[Date Prev][Date Next][Thread Prev][Thread Next][Date Index][Thread Index]
RE: [RFC PATCH] block/io.c: Flush parent for quorum in generic code
From: |
Zhang, Chen |
Subject: |
RE: [RFC PATCH] block/io.c: Flush parent for quorum in generic code |
Date: |
Mon, 17 May 2021 17:59:38 +0000 |
> -----Original Message-----
> From: Stefan Hajnoczi <stefanha@redhat.com>
> Sent: Thursday, May 13, 2021 10:26 PM
> To: Zhang, Chen <chen.zhang@intel.com>
> Cc: Kevin Wolf <kwolf@redhat.com>; Max Reitz <mreitz@redhat.com>; Fam
> Zheng <fam@euphon.net>; qemu-dev <qemu-devel@nongnu.org>; qemu-
> block <qemu-block@nongnu.org>; Zhang Chen <zhangckid@gmail.com>;
> Minghao Yuan <meeho@qq.com>
> Subject: Re: [RFC PATCH] block/io.c: Flush parent for quorum in generic code
>
> On Wed, May 12, 2021 at 03:49:57PM +0800, Zhang Chen wrote:
> > Fix the issue from this patch:
> > [PATCH] block: Flush all children in generic code From
> > 883833e29cb800b4d92b5d4736252f4004885191
> >
> > Quorum driver do not have the primary child.

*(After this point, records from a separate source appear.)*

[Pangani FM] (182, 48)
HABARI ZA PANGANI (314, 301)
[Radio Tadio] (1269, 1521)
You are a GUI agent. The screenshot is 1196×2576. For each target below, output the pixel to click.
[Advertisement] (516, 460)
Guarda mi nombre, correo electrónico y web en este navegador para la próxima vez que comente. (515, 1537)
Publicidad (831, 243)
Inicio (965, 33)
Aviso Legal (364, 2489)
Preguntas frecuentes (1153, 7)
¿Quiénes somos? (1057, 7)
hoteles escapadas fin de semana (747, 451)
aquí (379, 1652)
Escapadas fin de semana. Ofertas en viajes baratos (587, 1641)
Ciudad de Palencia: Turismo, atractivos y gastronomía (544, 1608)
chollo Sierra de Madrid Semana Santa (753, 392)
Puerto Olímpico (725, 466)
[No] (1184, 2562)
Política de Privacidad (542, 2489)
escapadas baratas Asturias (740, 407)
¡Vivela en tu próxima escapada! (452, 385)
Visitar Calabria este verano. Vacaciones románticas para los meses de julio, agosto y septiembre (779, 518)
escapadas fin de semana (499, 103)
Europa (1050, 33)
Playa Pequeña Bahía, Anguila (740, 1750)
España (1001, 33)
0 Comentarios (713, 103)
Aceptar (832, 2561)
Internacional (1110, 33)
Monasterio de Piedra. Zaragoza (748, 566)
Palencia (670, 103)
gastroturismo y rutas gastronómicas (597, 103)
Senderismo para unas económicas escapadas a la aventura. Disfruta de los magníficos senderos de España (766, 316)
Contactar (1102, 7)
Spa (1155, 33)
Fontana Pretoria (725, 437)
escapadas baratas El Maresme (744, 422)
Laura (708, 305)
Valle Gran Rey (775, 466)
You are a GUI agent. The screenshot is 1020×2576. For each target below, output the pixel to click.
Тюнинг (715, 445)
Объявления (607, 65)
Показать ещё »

> > It will caused guest block flush issue when use quorum and NBD.
> > The vm guest flushes failed,and then guest filesystem is shutdown.
> >
> > Signed-off-by: Zhang Chen <chen.zhang@intel.com>
> > Reported-by: Minghao Yuan <meeho@qq.com>
> > ---
> > block/io.c | 31 ++++++++++++++++++++++---------
> > 1 file changed, 22 insertions(+), 9 deletions(-)
> ...
> > +flush_data:
> > + if (no_primary_child) {
> > + /* Flush parent */
> > + ret = bs->file ? bdrv_co_flush(bs->file->bs) : 0;
> > + } else {
> > + /* Flush childrens */
> > + ret = 0;
> > + QLIST_FOREACH(child, &bs->children, next) {
> > + if (child->perm & (BLK_PERM_WRITE |
> BLK_PERM_WRITE_UNCHANGED)) {
> > + int this_child_ret = bdrv_co_flush(child->bs);
> > + if (!ret) {
> > + ret = this_child_ret;
> > + }
> > }
> > }
>
> I'm missing something:
>
> The quorum driver has a valid bs->children list even though it does not have a
> primary child. Why does QLIST_FOREACH() loop fail for you?
>
Yes, in most cases QLIST_FOREACH() works for me.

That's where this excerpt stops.